En España se tiene pavor a las reformas y a intentar cualquier cambio, por mínimo que sea. Las Constituciones que hemos tenido, seis sin contar la de 1978, no han llegado a tener ninguna reforma, entre otras cosas por su corta vida, y en esta de 1978 si ha tenido alguna ha sido a nuestro pesar. Hay una especie de fobia al cambio, tenemos como sociedad una tendencia a sacralizar una Constitución, quizá por lo que se esperaba de ella, y se tenía como ideal de organización política tras 40 años de fueros franquistas, que pensar en romper ciertos consensos consolidados más por miedo que por su eficacia nos lleva dramatizar cualquier intento de modificación constitucional.

Se teme que cualquier movimiento para reabrir el consenso del 78 sea peligroso y despierte a los demonios de las dos Españas, como si en algún momento se hubiesen dormido.

Hoy, la Constitución está sobrepasada por la realidad de un Estado autonómico ineficiente; unas desigualdades sociales escandalosas, con un 20% de la población en situación de pobreza; una monarquía obsoleta; un estilo de desarrollo territorial que concentra el 85% de la población en grandes áreas urbanas y desertifica el 90% del territorio; un sector público cada día más abandonado e ineficaz; un ejército y fuerzas de seguridad con serios déficits democráticos; el sistema electoral; la politización de la justicia; y suma y sigue, y que tendrían que estar en el núcleo del debate político diario y en las alternativas de reforma constitucional que van más allá de asegurar a una infanta la herencia del trono e impactan en el día a día de millones de personas.

Y ante esto las discusiones políticas son del calado de las competencias en prisiones, las selecciones “nacionales” de fútbol o cómo hacer que las burguesías catalanas o vascas estén más cómodas en España. ¿Cuándo han estado incómodas? El panorama es desolador.
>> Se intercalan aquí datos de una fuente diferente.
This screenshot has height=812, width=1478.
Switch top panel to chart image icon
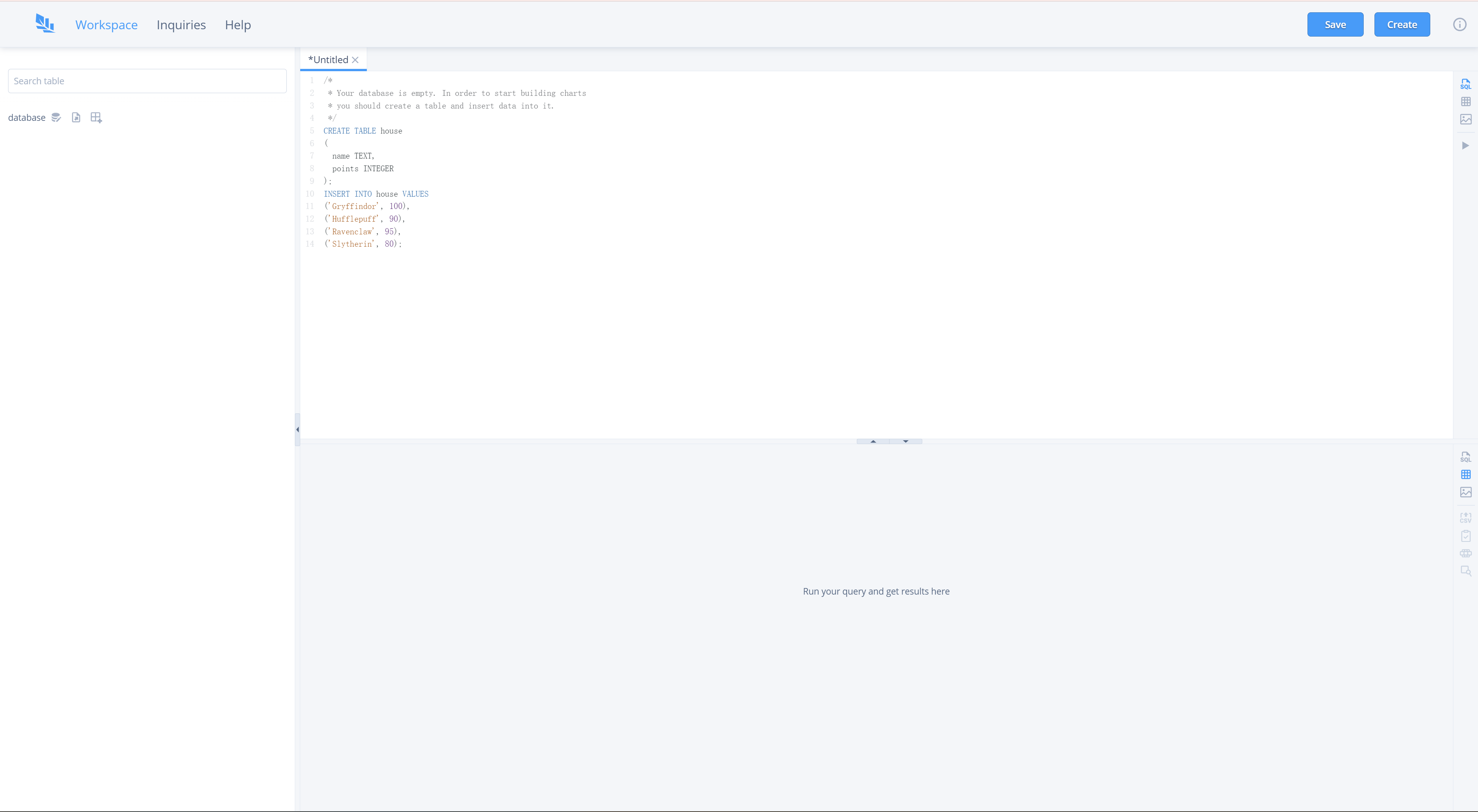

Y si todas estas cuestiones no se abordan, y muchas más que quedan en el tintero por no alargar el artículo, y continúa el obstruccionismo, la frase “régimen del 78” como descalificación absoluta al período de más libertades públicas que ha conocido España en sus últimos 90 años, cobrará cada vez más sentido y de ser una majadería de los adanistas pasará a ser una realidad por el efecto Pigmalion.